++++ Data extracts

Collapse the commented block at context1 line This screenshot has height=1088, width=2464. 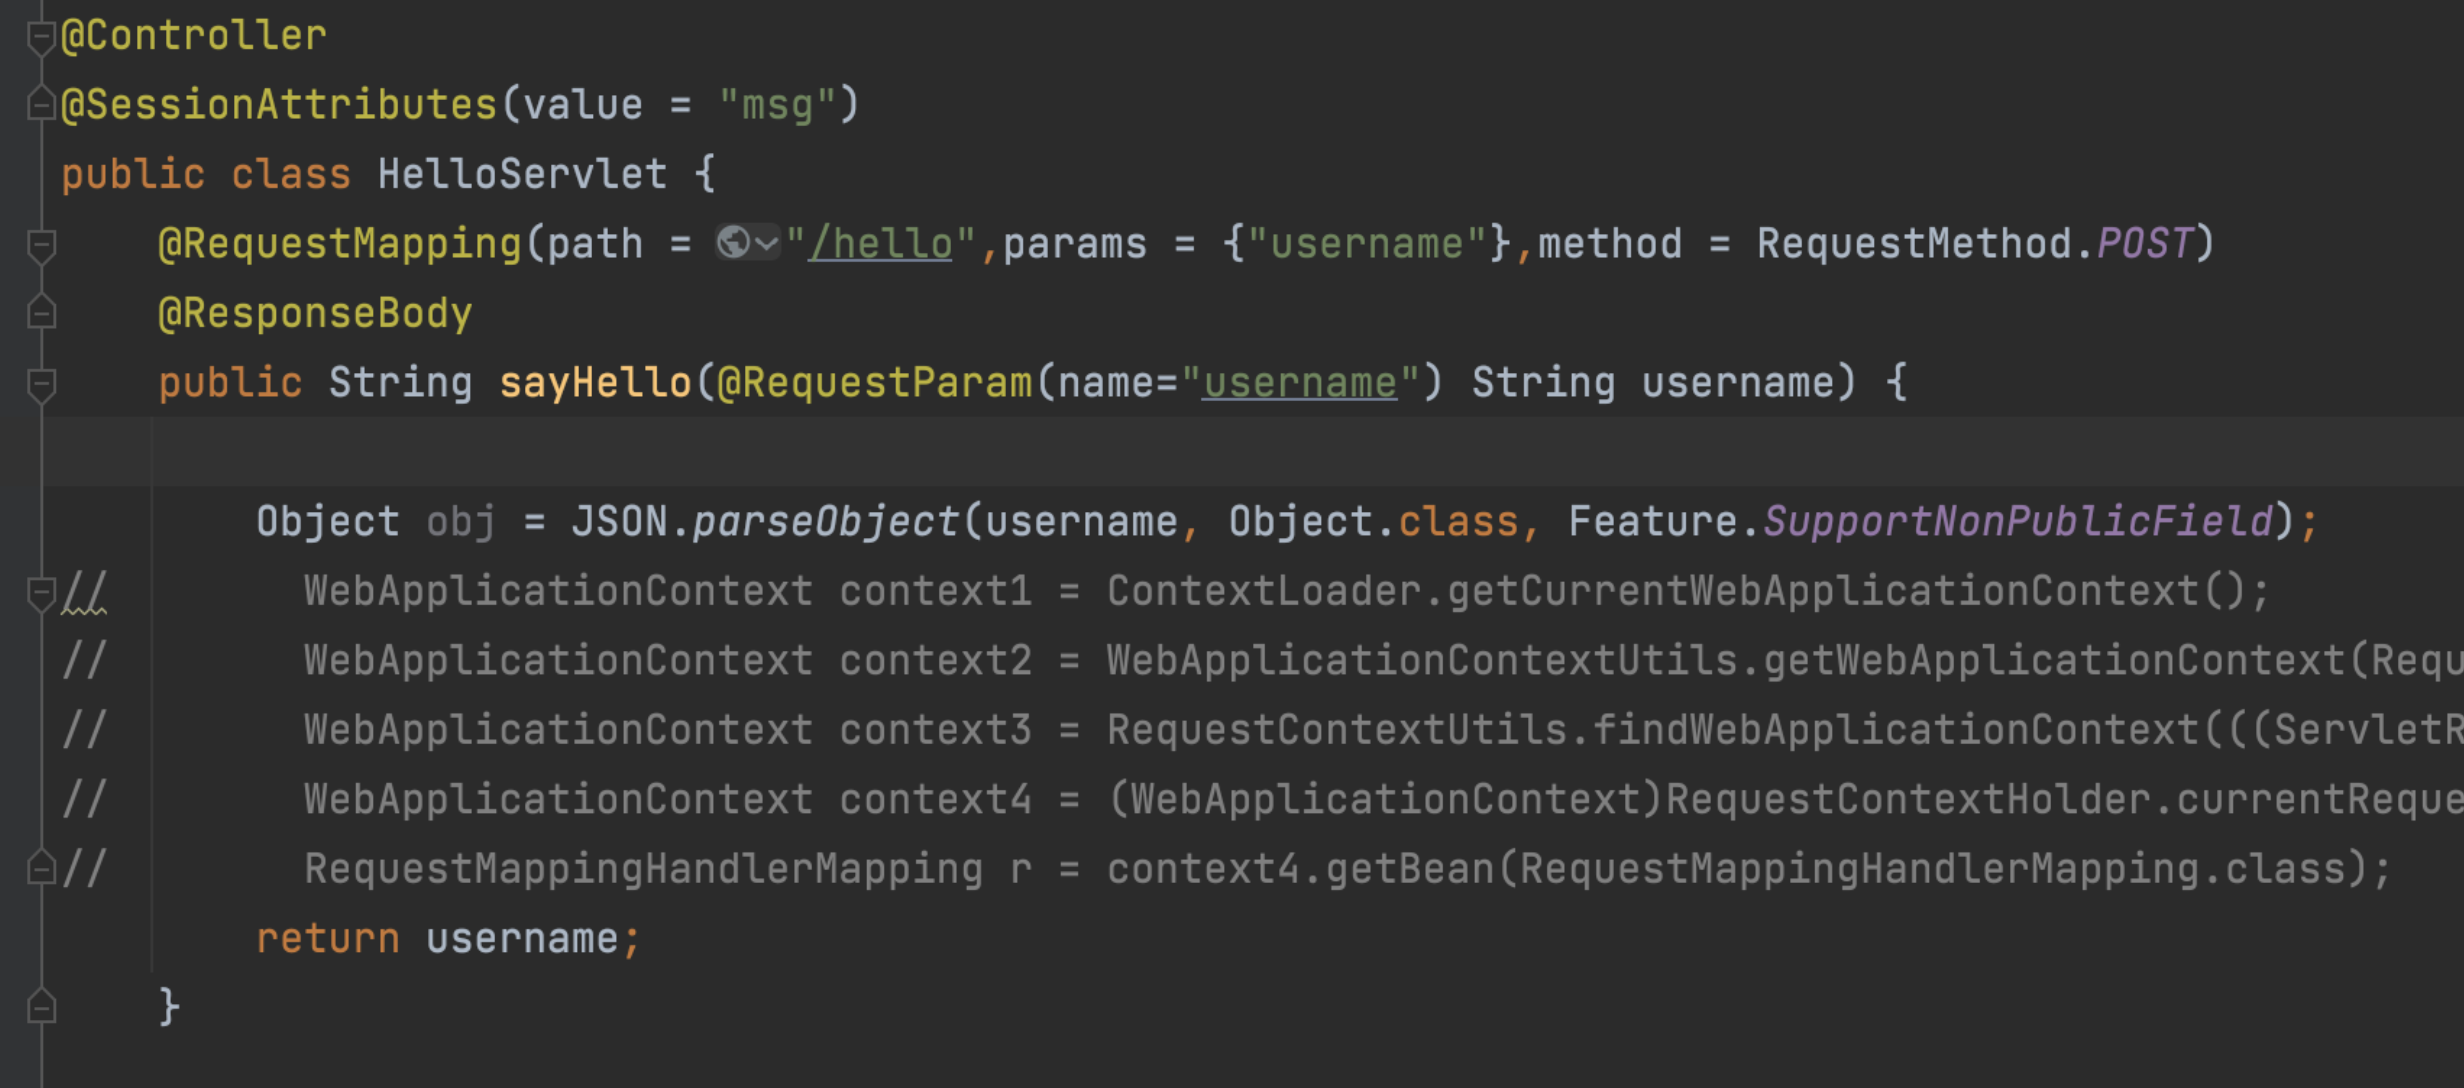pos(41,592)
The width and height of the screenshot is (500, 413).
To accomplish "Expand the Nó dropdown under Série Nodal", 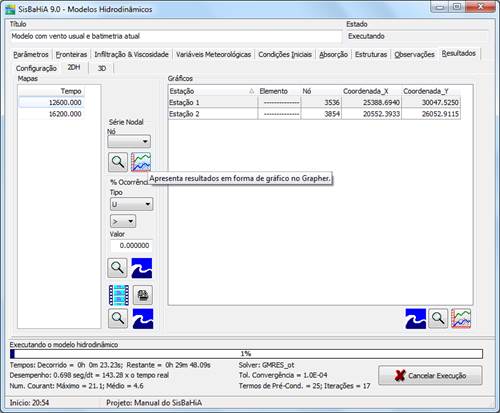I will 129,141.
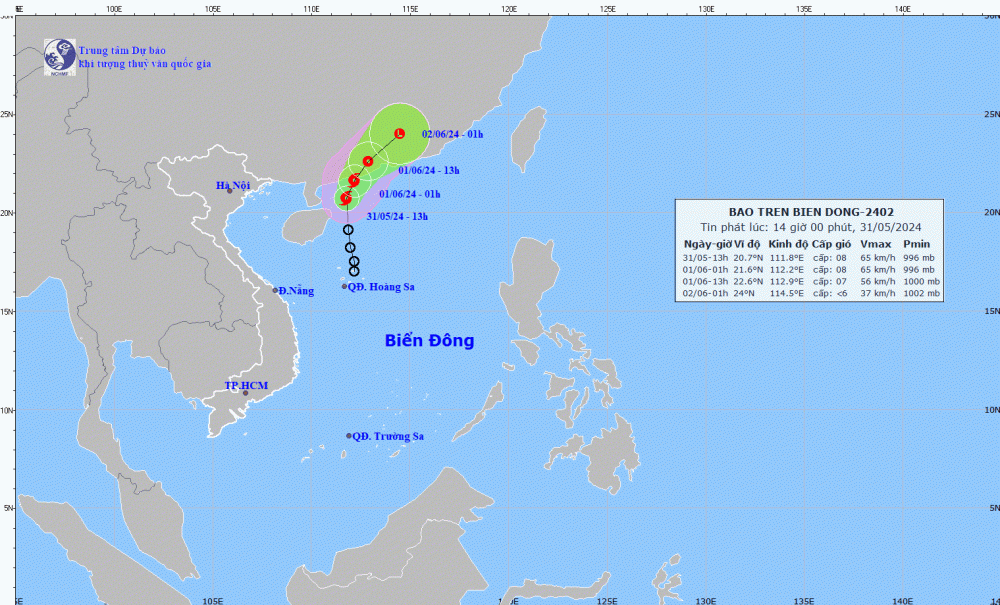Select the northernmost hollow past-track circle
The height and width of the screenshot is (605, 1000).
(348, 230)
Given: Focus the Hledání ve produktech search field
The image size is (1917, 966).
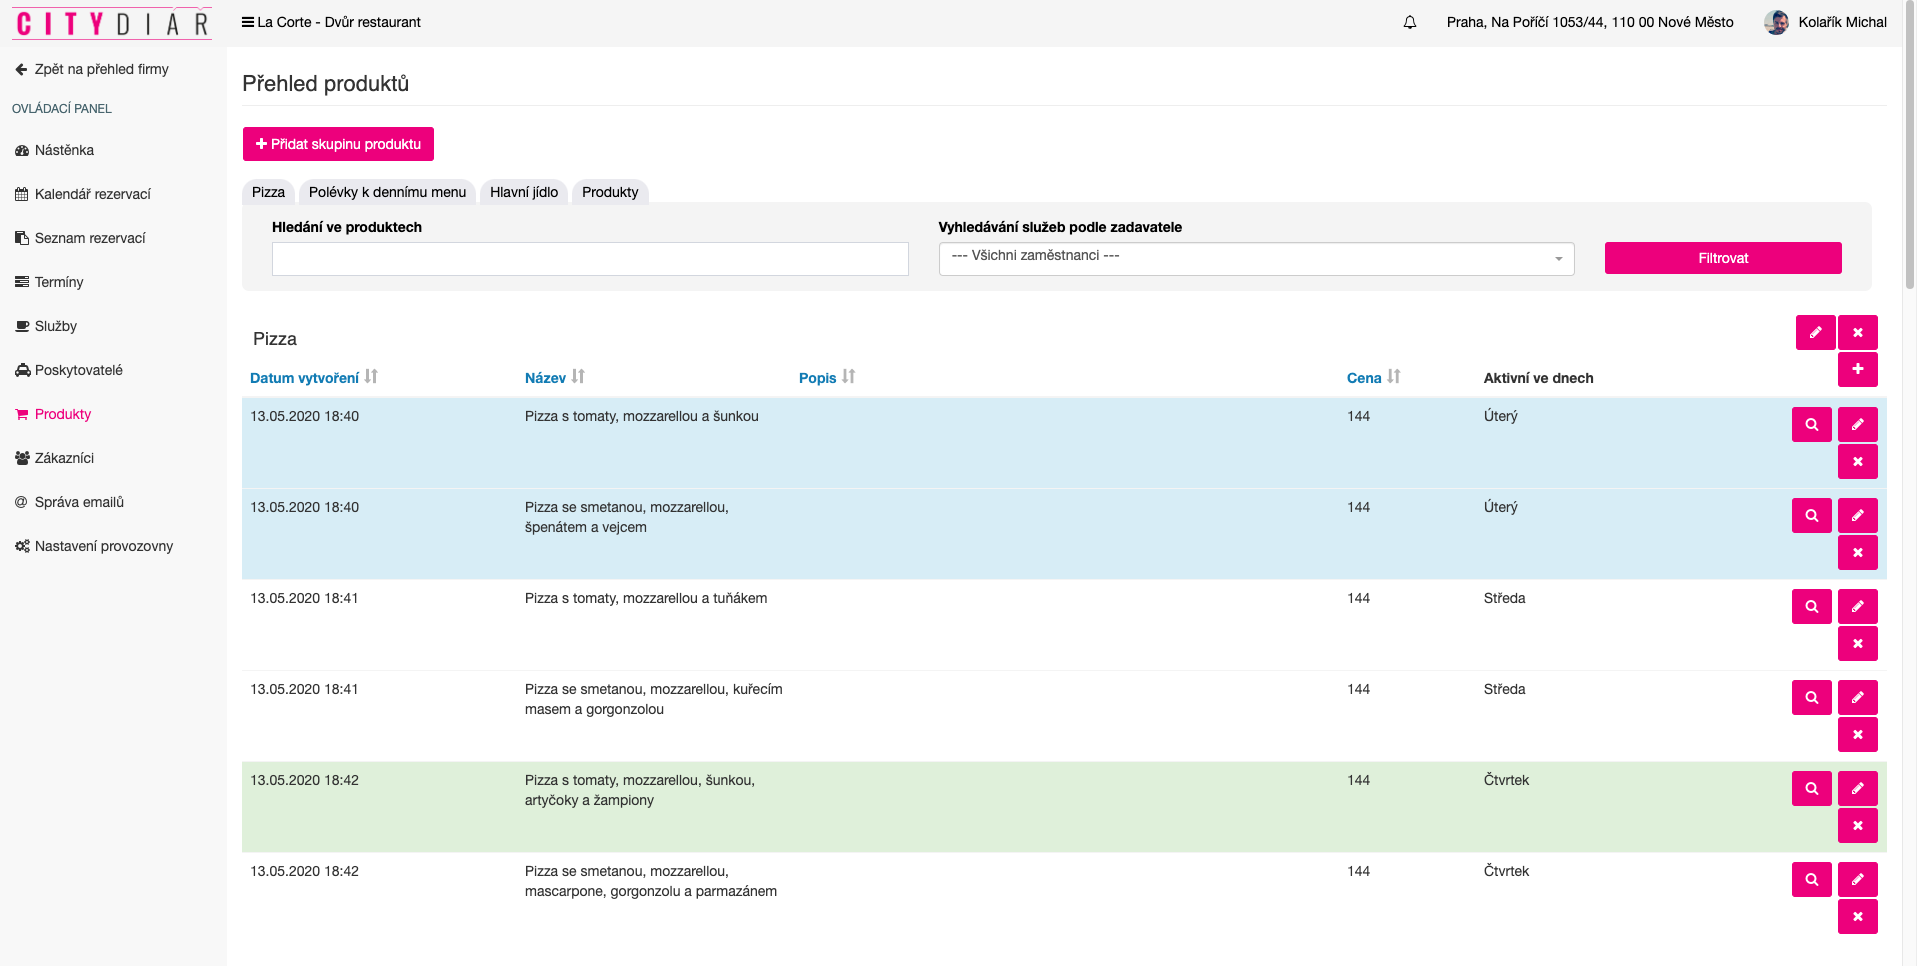Looking at the screenshot, I should 590,259.
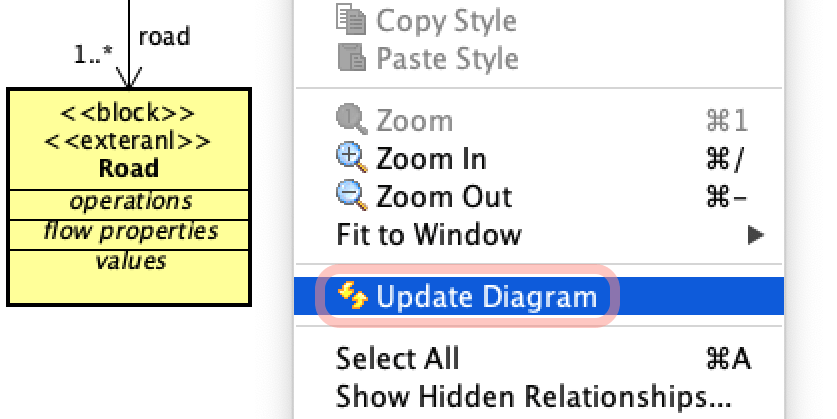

++++++++

• Directions:
Lines from the one with "Given: Focus the" through the final line of the records are the whole answer; print them exactly, minus any pictures.

• Task answer:
Given: Focus the Hledání ve produktech search field
The image size is (1917, 966).
Looking at the screenshot, I should 590,259.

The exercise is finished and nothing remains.